Speculation to the contrary, Edward Snowden’s purloined papers appear to mostly confirm

Speculation to the contrary, Edward Snowden’s purloined papers appear to mostly confirm Microsoft’s claim that it does not provide private customer metadata to the nation’s spy agency unless compelled by court order.

History might someday prove otherwise. But Microsoft insists that’s the whole truth, nothing but. To prove it, the corporation is even seeking permission to release more details about the secret court hoops it must jump through when the government demands the private data.

Still, the Redmond software giant this week did not exactly come across as a company willing to be waterboarded before it will give up its users’ Outlook emails and Skype videos.

A new batch of defector Snowden’s top secret documents depict Microsoft as, if not sleeping with the enemy, then being a mistress of cooperation when asked to help out. Rather than merely turn over the court-ordered data to the National Security Agency, for example, it sometimes went the extra yard – in one example, allowing the NSA to circumvent the MS encryption process so the agency could more easily intercept web chats, reports the Guardian.

NSA documents detail how Microsoft worked closely with the FBI as well, helping the agency collect Outlook addresses and access its cloud-storage service SkyDive, via Prism, a NSA program that gathers data from internet companies. The FBI is the intermediary between the agency and the companies.

Microsoft also has a little-noticed motivation to be a willing partner to the NSA and its umbrella agency, the Department of Defense – billions in new money from defense contracts. According to a Seattle Weekly review of DoD spending, Microsoft – with new $412 million and $617 million contracts coming on the heels of a $700 billion contract last year – can today count the Pentagon as its single largest customer.

Microsoft’s diverse defense works includes collaborating with the NSA on cybersecurity issues and providing software for the U.S. Special Operations Command – the people who, with the CIA, brought President Obama the head of Bin Laden. The company’s soaring defense sales of software and tech-support services to the Pentagon over recent years has effectively made MS and the US business partners in war, peace and national security.

The same goes for other tech companies including Apple and Google, whose private communications resources are also being tapped by the NSA’s metadata gathering of telephone and internet traffic (enabled in part by supercomputers made by Seattle-based Cray Inc.) The rival techies often battle for the same defense contracts, and it pays to have close ties and maintain good relationships with the Pentagon.

The MS/DoD alliance is evident the moment you seek to find out what kind of business Microsoft does with the Pentagon: search for MS contracts on the DoD website (the company racked up nearly $2 billion worth in the last year and a half alone) and the results are happily returned by the Pentagon’s Bing search engine.

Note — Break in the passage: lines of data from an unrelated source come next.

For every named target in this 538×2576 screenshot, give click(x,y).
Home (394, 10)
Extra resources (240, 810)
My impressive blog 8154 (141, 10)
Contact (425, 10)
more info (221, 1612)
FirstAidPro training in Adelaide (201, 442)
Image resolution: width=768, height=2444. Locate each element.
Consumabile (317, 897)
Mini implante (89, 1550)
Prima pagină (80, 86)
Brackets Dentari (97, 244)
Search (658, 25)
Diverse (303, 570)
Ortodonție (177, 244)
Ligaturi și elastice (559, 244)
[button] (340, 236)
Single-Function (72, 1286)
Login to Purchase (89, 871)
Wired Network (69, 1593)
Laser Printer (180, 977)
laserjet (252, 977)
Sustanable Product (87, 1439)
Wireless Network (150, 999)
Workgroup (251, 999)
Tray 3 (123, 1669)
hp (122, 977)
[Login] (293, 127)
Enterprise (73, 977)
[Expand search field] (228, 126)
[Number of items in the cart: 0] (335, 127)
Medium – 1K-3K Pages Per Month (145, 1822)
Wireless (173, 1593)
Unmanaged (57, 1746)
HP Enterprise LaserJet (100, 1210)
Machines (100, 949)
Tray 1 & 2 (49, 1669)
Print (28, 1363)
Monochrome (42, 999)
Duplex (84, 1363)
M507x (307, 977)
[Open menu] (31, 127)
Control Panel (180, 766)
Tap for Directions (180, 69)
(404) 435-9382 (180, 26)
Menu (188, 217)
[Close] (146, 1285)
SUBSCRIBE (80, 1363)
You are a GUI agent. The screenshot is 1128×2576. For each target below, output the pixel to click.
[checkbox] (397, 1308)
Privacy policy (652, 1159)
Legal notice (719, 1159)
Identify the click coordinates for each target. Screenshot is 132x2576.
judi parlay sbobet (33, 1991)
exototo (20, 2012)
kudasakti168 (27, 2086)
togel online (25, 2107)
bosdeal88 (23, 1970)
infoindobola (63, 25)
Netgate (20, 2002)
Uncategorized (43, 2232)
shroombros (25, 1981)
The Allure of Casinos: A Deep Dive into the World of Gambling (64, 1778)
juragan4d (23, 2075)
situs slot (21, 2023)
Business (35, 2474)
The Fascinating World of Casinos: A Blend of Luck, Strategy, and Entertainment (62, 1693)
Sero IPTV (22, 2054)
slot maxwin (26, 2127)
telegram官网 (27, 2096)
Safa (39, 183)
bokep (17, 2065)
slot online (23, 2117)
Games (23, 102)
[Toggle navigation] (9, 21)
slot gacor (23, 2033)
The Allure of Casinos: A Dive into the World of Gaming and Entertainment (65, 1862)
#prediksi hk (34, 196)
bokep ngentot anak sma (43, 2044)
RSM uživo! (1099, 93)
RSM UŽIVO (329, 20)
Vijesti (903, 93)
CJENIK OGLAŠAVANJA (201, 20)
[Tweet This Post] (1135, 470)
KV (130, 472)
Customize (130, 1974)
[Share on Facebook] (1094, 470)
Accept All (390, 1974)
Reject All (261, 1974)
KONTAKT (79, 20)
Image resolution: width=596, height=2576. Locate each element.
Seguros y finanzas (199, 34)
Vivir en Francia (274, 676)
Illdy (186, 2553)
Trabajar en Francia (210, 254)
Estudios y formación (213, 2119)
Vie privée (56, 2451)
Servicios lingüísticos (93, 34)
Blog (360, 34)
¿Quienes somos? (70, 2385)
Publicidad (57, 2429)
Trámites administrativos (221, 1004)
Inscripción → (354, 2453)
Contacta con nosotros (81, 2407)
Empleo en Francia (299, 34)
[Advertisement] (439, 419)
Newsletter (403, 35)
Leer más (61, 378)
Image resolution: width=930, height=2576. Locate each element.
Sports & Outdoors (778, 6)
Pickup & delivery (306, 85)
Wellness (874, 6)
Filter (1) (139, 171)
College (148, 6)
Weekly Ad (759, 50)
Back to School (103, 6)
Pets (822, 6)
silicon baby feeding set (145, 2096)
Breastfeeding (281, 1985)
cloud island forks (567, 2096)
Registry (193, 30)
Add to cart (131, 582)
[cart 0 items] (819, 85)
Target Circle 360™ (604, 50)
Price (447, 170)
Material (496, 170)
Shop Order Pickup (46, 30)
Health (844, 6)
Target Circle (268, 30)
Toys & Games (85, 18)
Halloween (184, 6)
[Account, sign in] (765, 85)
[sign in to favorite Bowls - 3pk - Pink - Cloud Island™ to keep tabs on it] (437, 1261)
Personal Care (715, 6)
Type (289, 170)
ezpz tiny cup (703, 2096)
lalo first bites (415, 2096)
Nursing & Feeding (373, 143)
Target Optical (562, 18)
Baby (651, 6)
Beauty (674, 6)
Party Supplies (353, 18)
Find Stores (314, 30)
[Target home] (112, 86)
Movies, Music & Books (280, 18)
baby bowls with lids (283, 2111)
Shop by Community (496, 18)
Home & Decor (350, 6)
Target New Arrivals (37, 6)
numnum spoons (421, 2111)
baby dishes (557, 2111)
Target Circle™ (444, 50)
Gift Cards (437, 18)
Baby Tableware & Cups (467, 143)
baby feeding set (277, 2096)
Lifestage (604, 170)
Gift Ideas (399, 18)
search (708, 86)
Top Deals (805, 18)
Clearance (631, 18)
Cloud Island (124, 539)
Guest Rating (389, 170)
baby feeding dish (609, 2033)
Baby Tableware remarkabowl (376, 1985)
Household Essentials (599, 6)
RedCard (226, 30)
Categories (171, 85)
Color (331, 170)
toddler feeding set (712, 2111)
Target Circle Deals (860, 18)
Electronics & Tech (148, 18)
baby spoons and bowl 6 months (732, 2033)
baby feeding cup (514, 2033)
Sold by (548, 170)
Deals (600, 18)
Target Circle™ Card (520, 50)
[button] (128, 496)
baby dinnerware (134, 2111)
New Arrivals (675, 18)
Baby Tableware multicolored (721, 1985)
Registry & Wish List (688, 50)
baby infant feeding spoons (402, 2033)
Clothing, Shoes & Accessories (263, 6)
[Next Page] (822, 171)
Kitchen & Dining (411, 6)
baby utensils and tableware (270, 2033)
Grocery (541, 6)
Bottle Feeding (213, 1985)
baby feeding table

In a statement, Microsoft says “We have clear principles which guide the response across our entire company to government demands for customer information for both law enforcement and national security issues,” adding: “There are aspects of this debate that we wish we were able to discuss more freely.  That’s why we’ve argued for additional transparency that would help everyone understand and debate these important issues.” 

On Tuesday, Microsoft general counsel Brad Smith, in a letter to Attorney General Eric Holder, officially asked that the court’s gag order on metadata requests be lifted; the AG’s office is reviewing the letter.

It seems an earnest request, though cynics saw it as a public relations gesture, suspecting Microsoft really doesn’t want to explain some seemingly contradictory info. For instance, the NSA and apparently Microsoft began integrating Skype into the Prism data mining system in November 2010. If Microsoft, as claimed, acts only when told to do so by the Fisa court, why did that integration begin taking place three months before Microsoft was served with the US directive to do so?, according to Snowden’s NSA documents.

As D. C. attorney Peter Toren told the blogsite law360.com, releasing Fisa details “could end up hurting them if it turns out that the disclosure is inconsistent with previous statements about how much information [the company] shares. It might be better to leave it the way it is.” History anxiously awaits the outcome.